*What to do:* Go through the records and report each line in which the word "révélations" occurs.

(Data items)

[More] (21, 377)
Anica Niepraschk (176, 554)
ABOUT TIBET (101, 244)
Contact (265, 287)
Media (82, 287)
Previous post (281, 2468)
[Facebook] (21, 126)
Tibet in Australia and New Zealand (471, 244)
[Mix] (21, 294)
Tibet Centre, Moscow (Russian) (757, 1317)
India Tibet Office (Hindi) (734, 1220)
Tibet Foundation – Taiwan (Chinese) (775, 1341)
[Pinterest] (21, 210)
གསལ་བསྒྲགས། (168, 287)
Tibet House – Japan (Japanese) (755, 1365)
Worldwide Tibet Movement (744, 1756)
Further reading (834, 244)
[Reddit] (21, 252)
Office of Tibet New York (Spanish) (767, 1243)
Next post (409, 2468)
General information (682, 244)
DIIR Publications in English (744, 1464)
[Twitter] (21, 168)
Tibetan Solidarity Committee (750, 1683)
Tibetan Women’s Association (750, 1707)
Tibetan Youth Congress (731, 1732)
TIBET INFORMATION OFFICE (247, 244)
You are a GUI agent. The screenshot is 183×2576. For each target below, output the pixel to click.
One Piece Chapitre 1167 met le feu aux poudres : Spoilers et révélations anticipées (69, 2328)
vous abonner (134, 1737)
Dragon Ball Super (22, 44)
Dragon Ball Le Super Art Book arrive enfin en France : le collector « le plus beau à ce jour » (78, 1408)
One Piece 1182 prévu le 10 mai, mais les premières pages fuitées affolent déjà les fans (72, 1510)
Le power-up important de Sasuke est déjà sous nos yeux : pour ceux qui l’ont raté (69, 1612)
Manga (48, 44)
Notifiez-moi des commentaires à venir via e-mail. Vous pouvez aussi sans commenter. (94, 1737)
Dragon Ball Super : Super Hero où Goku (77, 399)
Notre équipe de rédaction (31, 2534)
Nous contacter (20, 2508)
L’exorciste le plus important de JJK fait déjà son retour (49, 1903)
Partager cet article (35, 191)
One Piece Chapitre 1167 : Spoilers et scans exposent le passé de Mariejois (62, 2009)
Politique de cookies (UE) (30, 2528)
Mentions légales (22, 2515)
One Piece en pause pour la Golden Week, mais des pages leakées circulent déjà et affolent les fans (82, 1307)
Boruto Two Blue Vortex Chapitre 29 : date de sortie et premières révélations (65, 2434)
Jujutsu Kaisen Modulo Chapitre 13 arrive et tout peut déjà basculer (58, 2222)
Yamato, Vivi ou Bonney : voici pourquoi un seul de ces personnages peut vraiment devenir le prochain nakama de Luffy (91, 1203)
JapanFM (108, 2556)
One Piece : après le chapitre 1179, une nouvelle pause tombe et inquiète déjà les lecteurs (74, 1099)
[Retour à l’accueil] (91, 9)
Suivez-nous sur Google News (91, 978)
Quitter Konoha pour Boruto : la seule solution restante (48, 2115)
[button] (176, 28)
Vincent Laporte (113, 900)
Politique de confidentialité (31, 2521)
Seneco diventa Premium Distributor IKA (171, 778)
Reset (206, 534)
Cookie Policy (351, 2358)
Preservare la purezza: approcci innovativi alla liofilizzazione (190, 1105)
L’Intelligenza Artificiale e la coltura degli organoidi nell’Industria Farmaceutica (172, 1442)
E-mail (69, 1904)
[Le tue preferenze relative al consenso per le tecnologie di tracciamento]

*Solved exercise:*
One Piece Chapitre 1167 met le feu aux poudres : Spoilers et révélations anticipées (69, 2328)
Boruto Two Blue Vortex Chapitre 29 : date de sortie et premières révélations (65, 2434)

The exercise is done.